Research from the University of California, Berkeley shows that automatic prompt revision by a large language model significantly reduces the quality of images generated by DALL-E 3. This could limit users' ability to take full advantage of the model's capabilities.
UC Berkeley researchers conducted an online experiment with 1,891 participants to examine how automatic prompt rephrasing by a large language model (LLM) affects the image quality of DALL-E 3.
The results showed LLM-based prompt revision reduced DALL-E 3's advantages over DALL-E 2 by nearly 58 percent. While DALL-E 3 users with prompt rewriting still outperformed DALL-E 2 users, the improvement was less than when prompts written for DALL-E 2 were passed directly to DALL-E 3.
The study suggests AI-assisted prompt rewrites in their current form are not a cure-all. They may even hinder users from realizing a model's full potential if they don't align with the end user's goals. OpenAI uses ChatGPT's "prompt transformation" as a safety and moderation feature.
People prompt advanced AI more thoroughly
In the experiment, each participant was randomly assigned to one of three text-to-image models: DALL-E 2, the more capable DALL-E 3, or a version of DALL-E 3 with automatic prompt revision. The task was to write ten consecutive prompt attempts to reproduce a target image as accurately as possible.
Results showed DALL-E 3 outperformed DALL-E 2, with a significant difference in how closely the generated images matched the targets.
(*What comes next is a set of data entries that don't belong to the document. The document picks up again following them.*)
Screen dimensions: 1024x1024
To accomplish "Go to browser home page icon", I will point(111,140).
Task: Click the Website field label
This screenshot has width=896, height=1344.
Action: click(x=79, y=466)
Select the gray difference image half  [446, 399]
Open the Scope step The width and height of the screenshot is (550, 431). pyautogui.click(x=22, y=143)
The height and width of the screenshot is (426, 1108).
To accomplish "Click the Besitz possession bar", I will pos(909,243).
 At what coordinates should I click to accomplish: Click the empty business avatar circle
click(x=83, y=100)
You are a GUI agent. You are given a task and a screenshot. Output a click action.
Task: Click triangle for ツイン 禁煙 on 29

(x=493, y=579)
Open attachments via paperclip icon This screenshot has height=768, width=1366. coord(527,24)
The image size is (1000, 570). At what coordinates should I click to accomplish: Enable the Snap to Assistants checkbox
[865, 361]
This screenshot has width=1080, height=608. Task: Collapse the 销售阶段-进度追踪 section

The researchers identified two main reasons for the performance gap between DALL-E 2 and DALL-E 3: improved technical capabilities of DALL-E 3 and users adapting their prompting strategies. Notably, DALL-E 3 users wrote longer prompts with greater semantic similarity and more descriptive words, even though they didn't know which model they were using.
The researchers suspect an interplay could develop as models advance: As the models improve, people continuously adapt their prompts to best utilize the latest model's capabilities. This suggests newer models won't make prompting obsolete. Instead, prompting will be the mechanism by which people tap into new models' capabilities.